WHAT NEEDS TO BE DONE
Which lines of the data contain the string "this"? Show each of them.

DATA FOR REVIEW
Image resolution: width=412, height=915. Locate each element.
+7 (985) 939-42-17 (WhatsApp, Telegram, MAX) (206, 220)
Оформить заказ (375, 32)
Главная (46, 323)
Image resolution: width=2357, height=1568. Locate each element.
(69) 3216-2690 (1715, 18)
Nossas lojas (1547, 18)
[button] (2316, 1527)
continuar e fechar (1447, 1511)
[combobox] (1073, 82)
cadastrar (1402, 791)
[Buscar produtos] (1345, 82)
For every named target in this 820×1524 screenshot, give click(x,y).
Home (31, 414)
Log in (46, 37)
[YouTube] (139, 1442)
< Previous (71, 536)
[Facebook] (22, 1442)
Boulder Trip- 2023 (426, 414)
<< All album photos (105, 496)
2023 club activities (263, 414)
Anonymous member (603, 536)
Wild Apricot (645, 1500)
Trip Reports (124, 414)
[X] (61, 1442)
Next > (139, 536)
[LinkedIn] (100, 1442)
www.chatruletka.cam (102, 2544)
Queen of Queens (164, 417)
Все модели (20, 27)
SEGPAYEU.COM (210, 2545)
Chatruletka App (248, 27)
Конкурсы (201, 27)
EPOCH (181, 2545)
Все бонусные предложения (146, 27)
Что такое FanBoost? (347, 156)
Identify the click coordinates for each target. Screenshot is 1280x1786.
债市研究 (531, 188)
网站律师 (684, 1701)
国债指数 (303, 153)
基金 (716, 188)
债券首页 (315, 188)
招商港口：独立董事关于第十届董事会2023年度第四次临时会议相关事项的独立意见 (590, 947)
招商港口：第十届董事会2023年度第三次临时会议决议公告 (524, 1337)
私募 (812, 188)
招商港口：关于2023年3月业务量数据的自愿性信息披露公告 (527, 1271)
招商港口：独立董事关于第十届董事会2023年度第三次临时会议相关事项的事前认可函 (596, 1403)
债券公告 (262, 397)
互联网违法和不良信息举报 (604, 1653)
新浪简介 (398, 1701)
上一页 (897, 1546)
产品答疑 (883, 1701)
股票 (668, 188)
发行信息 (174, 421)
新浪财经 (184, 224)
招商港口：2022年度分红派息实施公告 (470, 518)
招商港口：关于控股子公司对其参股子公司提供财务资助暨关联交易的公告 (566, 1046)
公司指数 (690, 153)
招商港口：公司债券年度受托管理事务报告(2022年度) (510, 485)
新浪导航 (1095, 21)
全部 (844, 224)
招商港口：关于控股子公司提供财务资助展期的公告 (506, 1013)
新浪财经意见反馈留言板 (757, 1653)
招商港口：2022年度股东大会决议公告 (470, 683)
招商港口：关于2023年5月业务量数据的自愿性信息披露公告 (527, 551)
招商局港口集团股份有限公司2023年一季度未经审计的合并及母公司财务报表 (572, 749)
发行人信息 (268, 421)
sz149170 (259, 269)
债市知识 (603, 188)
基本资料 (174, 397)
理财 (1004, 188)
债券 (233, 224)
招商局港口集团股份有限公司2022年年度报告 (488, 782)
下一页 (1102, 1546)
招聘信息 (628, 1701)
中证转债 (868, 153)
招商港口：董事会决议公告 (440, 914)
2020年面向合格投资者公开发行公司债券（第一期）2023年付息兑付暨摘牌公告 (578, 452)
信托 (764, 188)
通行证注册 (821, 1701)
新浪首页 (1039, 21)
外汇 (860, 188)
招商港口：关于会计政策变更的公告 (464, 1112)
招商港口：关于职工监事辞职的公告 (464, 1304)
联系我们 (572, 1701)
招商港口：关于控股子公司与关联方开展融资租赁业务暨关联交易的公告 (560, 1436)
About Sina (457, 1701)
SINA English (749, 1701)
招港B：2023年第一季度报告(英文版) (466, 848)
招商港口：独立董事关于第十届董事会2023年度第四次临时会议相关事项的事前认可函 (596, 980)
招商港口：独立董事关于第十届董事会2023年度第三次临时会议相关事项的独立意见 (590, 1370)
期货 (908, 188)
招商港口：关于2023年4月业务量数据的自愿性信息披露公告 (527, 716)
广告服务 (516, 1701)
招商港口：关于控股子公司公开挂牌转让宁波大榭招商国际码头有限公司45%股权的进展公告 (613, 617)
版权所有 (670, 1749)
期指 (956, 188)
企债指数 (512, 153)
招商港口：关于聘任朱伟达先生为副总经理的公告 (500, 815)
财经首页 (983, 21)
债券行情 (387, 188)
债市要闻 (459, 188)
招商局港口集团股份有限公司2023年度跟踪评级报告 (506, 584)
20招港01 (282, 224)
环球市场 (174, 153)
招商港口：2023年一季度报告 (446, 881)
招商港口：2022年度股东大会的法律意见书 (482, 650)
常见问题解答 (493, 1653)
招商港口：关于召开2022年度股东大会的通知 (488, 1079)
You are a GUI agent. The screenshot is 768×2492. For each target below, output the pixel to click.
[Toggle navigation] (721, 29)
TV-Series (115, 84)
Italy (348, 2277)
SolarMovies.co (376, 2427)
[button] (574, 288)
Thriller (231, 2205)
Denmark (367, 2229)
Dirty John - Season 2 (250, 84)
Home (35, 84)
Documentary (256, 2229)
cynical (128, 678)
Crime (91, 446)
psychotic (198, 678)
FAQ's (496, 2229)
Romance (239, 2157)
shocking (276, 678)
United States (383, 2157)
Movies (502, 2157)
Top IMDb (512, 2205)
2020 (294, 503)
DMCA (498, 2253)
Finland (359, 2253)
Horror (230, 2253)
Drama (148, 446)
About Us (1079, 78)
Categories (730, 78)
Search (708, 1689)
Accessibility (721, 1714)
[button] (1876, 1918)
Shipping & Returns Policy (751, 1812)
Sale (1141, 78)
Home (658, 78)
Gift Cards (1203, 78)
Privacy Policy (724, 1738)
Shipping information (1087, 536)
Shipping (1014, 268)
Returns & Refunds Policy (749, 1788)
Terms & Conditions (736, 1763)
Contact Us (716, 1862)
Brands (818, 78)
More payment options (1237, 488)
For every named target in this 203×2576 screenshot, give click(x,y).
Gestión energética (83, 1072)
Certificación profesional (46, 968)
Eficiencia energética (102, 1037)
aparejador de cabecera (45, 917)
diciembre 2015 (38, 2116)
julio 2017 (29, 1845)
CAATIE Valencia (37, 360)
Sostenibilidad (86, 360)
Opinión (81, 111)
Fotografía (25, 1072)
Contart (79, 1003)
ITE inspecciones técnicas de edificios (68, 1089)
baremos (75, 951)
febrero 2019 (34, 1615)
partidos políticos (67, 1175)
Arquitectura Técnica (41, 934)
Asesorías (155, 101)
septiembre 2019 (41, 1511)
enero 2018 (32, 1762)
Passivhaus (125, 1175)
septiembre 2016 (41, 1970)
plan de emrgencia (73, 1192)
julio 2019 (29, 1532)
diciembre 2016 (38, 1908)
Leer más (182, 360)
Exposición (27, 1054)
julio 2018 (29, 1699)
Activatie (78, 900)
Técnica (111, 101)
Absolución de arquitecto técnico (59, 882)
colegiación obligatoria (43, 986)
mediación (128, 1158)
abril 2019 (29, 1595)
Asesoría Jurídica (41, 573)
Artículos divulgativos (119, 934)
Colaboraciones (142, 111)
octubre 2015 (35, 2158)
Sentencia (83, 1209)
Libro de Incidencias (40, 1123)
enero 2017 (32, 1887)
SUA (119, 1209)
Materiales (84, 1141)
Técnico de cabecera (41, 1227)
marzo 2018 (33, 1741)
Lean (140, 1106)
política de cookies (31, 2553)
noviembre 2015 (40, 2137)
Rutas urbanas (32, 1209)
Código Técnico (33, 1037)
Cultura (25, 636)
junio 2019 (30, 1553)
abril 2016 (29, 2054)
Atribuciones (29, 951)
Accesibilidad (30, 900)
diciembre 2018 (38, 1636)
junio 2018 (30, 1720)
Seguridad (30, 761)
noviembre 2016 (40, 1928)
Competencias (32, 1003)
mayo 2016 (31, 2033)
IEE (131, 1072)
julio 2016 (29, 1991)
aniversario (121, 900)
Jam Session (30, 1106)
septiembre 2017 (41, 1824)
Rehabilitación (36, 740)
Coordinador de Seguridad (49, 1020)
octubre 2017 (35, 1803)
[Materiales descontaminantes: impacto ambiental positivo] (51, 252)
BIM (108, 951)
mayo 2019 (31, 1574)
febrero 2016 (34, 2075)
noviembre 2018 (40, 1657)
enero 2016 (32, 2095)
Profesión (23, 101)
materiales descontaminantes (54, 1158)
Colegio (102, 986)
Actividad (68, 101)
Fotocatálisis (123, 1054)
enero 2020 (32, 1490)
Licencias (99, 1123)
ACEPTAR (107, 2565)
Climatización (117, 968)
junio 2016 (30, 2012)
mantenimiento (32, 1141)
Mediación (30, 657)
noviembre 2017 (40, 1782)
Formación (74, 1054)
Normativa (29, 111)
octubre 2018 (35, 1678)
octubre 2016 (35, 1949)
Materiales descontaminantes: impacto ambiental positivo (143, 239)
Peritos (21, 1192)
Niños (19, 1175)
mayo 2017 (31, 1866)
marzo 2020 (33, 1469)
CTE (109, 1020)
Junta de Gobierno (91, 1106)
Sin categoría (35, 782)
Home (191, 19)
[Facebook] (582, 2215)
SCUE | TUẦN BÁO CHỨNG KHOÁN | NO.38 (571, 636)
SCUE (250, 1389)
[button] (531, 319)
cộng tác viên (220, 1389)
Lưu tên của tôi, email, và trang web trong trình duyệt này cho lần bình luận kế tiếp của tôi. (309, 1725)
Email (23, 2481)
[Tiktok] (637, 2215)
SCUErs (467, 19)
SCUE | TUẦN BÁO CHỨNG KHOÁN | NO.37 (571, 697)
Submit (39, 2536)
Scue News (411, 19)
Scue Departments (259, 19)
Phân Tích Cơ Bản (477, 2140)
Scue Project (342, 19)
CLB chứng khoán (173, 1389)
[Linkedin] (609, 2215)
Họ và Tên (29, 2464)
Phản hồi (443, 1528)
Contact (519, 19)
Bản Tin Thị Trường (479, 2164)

PROBLEM SOLUTION
For every named target in this 820×1524 screenshot, give click(x,y).
For every named target in this 203×2576 screenshot, give click(x,y).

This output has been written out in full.